# Iron Mountain Jubilee



## phantomhorse13 (Feb 18, 2011)

This weekend, DH and I went south to the Iron Mountain Jubilee, located in Ivanhoe, VA. I had never been there before but had heard amazing things about both the trails and the facilities. DH had been there twice before and didn't complete either attempt. 

Camp is amazing: it's a horse show grounds right along the river. There is tons of parking, a bathhouse, a kitchen, and a covered eating pavilion. Our camp spot looked like a vacation destination:











The weather was typical Virginia: hot and humid. We have been having fall at home, so it was quite a shock. It stormed Thursday evening, overnight, then again Friday evening and overnight Friday. Got lucky on Saturday that it only spit rain for a few minutes. I rode Sultan with my DH on George in Friday's 55. The vet check was just as amazing as camp, with people providing fresh-cooked food!!

The trails were tough, with lots of climbs and mud and rocks and more climbs. My garmin said 8,300 feet of climb and it sure felt like it. We also traveled across some range lands, which didn't bother our horses but apparently some took exception to the cattle! :shock:






























































At the end of the day, we were hot and dirty and tired, but the boy kept on trucking and we completed! DH got the monkey off his back and I got my first taste of the trails. We took the horses to swim in the river after the ride, but unfortunately the camera had technical difficulties and the pictures didn't exactly come out:


----------



## phantomhorse13 (Feb 18, 2011)

The next day, I took a friend's house out on the 50 mile trail for his first attempt at a 50. Possum is an experienced CTR horse, so we didn't expect much issue as he had done lots of 2-day 50s with ease. What nobody anticipated was he would have race brain!!










The picture looks like warp speed because that is what he was doing. I spent the first loop trying to get him to find his brain and failing. Got into the first hold and waited for a break, thinking if he couldn't see horses in front of him he would improve. That worked for the few miles we didn't see horses, then it was back to the races.

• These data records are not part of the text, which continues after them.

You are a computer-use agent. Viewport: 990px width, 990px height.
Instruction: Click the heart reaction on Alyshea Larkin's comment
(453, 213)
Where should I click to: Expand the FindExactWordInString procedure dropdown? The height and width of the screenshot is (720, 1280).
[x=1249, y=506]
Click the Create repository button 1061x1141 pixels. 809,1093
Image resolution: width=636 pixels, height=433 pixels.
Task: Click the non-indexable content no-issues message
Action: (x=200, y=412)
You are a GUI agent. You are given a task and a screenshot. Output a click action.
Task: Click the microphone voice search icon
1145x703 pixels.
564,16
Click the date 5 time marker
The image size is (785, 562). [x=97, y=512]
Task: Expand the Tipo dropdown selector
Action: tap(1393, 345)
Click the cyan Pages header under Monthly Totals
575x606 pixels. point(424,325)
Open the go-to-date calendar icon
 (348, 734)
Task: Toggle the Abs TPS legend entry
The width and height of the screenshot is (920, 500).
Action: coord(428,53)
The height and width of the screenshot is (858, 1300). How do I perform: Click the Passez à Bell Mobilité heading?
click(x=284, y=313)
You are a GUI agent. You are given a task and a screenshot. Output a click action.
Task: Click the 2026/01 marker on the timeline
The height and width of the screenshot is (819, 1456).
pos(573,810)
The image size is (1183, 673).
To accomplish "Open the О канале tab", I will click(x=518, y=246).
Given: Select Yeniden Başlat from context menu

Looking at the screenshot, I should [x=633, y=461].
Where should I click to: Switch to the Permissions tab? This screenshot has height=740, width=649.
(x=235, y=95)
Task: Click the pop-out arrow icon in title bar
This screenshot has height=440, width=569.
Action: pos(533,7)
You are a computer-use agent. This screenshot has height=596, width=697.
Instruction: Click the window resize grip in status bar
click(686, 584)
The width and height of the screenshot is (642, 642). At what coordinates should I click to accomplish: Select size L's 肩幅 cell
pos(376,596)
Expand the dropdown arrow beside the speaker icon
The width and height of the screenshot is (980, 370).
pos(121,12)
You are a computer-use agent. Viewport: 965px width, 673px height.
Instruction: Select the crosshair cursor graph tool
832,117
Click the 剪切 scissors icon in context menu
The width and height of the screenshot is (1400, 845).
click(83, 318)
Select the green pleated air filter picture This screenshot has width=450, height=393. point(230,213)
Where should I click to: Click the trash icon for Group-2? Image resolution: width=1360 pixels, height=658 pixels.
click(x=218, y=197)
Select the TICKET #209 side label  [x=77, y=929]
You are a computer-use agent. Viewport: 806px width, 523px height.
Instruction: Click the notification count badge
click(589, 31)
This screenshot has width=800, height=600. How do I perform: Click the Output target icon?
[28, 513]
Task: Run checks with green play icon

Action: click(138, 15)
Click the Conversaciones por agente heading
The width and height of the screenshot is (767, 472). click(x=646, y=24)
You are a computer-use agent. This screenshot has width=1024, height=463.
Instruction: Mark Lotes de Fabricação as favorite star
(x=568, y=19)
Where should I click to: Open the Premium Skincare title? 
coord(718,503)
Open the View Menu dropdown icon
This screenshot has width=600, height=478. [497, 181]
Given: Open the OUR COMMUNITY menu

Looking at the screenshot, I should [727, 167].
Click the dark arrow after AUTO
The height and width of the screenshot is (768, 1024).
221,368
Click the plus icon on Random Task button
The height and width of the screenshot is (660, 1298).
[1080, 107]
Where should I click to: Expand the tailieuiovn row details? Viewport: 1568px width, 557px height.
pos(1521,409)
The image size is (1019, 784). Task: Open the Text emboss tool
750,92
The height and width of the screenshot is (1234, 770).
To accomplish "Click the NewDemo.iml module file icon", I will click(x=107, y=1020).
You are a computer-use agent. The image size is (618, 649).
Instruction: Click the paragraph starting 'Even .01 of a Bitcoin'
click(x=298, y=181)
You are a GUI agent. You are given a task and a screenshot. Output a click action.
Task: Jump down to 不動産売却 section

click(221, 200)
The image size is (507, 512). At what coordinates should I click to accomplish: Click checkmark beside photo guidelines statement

Eventually I settled in with a couple ladies who didn't mind his antics behind them. He finally found his brain about mile 37. 

















Despite riding at a much faster pace than I had planned, we did get his completion. Afterwards, we played a bit in the river.


----------



## Northernstar (Jul 23, 2011)

Just fantastic!!! What a fabulous ride! Thanks for sharing


----------



## 2scicrazed (Apr 7, 2014)

Looks fun! Thanks for sharing!
_Posted via Mobile Device_


----------



## Eole (Apr 19, 2013)

Very nice, I love reading your ride stories. Thanks for sharing. :wink:


----------